Surviving San Francisco – Day Three

     Hello again! Matthew here, reporting in from Walnut Creek, California!
     This entry is to chronical our third day in California. We had a blast, and I hope I’ll be able to convey that in the next few lines.

     Our day started at 8 a.m. with the normal 30-minute trek into San Francisco proper via BART and landed us in the hands of Ritual Coffee Roasters on Octavia Street. Ritual is based in a very small walk-through kiosk-style building with ordering at one end and pickup at the other.
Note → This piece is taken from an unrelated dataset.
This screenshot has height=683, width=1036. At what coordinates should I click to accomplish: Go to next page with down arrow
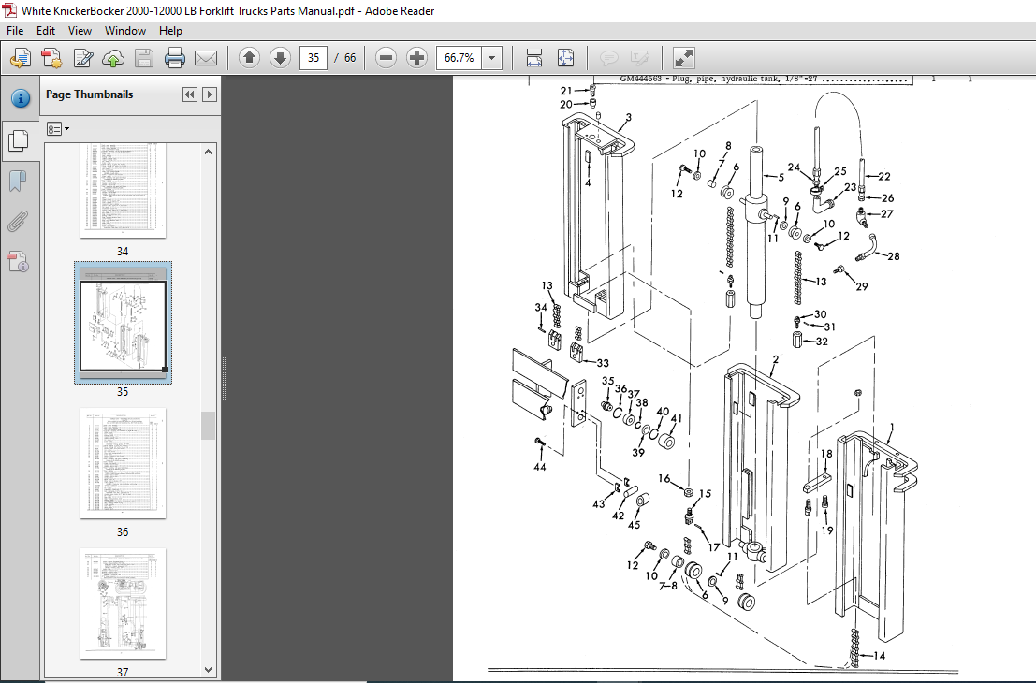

Valeri had a Latte and I had a Macchiato.



     Next, we were off to enjoy our coffee whilst enjoying a view of one of San Francisco’s most popular attractions: The Painted Ladies. Due to some untimely renovation works, we weren’t able to recreate the Full House introduction image, but we did get a picture that should give you the general idea.



     You might look at these and think to yourself, “Well, those are just little houses crammed together in a line” … and you would be correct. The thing that you might not be able to tell by the photos is the meticulous decoration. Each house is unique – perfectly so. Both in design and in color. It’s odd, because as a collective group, they all match; they look like they were designed to sit right there together; but the closer you get, the more you see the personality of each one and how different it looks compared to those adjacent.

Side note:
During this entire portion of the morning, the theme song for Full House was playing over and over in our heads – and at times aloud from our mouths. 
For that last bit, I apologize to the fine people of San Francisco. You didn’t deserve that.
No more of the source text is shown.